What to do: Please give back, word for word, only the lines starting at the one containing "Where should I click to: Bookmark" and ending at the one containing "Select the Rectangle selection tool" within the material below.
________________________
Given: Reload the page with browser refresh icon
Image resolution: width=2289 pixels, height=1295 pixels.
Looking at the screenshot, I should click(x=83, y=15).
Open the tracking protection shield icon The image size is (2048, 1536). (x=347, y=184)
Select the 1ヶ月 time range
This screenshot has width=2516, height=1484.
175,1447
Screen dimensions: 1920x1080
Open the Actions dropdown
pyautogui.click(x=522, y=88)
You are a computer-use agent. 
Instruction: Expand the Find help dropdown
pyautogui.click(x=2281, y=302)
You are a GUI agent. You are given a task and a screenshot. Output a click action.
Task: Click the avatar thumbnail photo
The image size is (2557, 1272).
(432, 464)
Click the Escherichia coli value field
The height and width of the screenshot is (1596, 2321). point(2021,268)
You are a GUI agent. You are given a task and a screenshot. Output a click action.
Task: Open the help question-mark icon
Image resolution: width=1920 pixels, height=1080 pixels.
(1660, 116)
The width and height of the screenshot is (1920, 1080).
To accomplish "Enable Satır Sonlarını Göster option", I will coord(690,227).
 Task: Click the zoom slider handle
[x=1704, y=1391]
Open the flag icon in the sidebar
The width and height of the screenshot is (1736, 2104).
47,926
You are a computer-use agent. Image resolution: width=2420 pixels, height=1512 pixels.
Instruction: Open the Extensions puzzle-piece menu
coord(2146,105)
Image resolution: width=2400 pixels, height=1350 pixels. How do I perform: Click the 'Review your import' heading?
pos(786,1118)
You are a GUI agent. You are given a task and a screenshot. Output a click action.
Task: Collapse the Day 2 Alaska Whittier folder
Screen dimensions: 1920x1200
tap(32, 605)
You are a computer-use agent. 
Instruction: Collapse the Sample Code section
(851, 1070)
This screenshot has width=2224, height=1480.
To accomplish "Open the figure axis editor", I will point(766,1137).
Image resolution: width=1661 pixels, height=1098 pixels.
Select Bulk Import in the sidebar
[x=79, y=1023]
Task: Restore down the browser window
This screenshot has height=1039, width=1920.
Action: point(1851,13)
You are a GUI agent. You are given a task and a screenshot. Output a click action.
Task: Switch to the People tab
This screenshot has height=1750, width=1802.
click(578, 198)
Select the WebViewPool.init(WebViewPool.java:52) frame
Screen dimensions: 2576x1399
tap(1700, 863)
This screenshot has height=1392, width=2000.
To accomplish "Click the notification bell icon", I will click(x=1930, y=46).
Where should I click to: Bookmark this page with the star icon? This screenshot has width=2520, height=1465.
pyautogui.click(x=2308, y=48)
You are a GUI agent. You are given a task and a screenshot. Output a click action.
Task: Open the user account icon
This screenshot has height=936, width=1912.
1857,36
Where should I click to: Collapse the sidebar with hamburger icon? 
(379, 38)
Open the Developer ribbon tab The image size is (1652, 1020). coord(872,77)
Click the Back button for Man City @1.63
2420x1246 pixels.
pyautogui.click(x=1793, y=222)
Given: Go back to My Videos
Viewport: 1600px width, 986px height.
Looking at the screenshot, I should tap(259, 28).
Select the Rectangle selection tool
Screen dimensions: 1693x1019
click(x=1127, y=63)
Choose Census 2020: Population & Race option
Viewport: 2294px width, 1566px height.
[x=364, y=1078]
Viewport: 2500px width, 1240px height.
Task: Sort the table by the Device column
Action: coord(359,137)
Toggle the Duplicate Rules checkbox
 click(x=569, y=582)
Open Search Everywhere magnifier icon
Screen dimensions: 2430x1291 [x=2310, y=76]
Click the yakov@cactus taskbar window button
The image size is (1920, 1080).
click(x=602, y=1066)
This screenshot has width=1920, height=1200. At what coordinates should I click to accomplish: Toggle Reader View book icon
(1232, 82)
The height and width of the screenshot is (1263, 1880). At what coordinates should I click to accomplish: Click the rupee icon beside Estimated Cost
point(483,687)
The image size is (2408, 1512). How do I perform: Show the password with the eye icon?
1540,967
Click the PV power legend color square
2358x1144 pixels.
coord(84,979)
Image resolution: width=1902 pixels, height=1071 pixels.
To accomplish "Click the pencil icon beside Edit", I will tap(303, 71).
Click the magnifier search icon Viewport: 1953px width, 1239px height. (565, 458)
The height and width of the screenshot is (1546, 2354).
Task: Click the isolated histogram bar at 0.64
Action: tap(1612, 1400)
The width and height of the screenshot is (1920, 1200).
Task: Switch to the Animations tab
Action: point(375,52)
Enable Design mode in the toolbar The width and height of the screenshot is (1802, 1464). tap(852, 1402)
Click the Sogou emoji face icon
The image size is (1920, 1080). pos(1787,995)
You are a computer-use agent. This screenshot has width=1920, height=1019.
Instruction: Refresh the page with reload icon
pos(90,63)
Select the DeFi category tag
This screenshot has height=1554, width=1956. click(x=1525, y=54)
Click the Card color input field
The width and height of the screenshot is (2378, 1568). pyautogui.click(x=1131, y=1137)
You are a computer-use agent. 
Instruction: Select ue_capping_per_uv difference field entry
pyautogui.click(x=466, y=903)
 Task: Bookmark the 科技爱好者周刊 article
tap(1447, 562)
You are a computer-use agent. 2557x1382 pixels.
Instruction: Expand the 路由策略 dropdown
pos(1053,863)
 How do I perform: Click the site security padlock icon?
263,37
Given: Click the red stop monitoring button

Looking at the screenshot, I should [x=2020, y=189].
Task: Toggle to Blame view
________________________
Answer for this exercise:
Where should I click to: Bookmark this page with the star icon? This screenshot has width=2520, height=1465.
pyautogui.click(x=2308, y=48)
You are a GUI agent. You are given a task and a screenshot. Output a click action.
Task: Open the user account icon
This screenshot has height=936, width=1912.
1857,36
Where should I click to: Collapse the sidebar with hamburger icon? 
(379, 38)
Open the Developer ribbon tab The image size is (1652, 1020). coord(872,77)
Click the Back button for Man City @1.63
2420x1246 pixels.
pyautogui.click(x=1793, y=222)
Given: Go back to My Videos
Viewport: 1600px width, 986px height.
Looking at the screenshot, I should tap(259, 28).
Select the Rectangle selection tool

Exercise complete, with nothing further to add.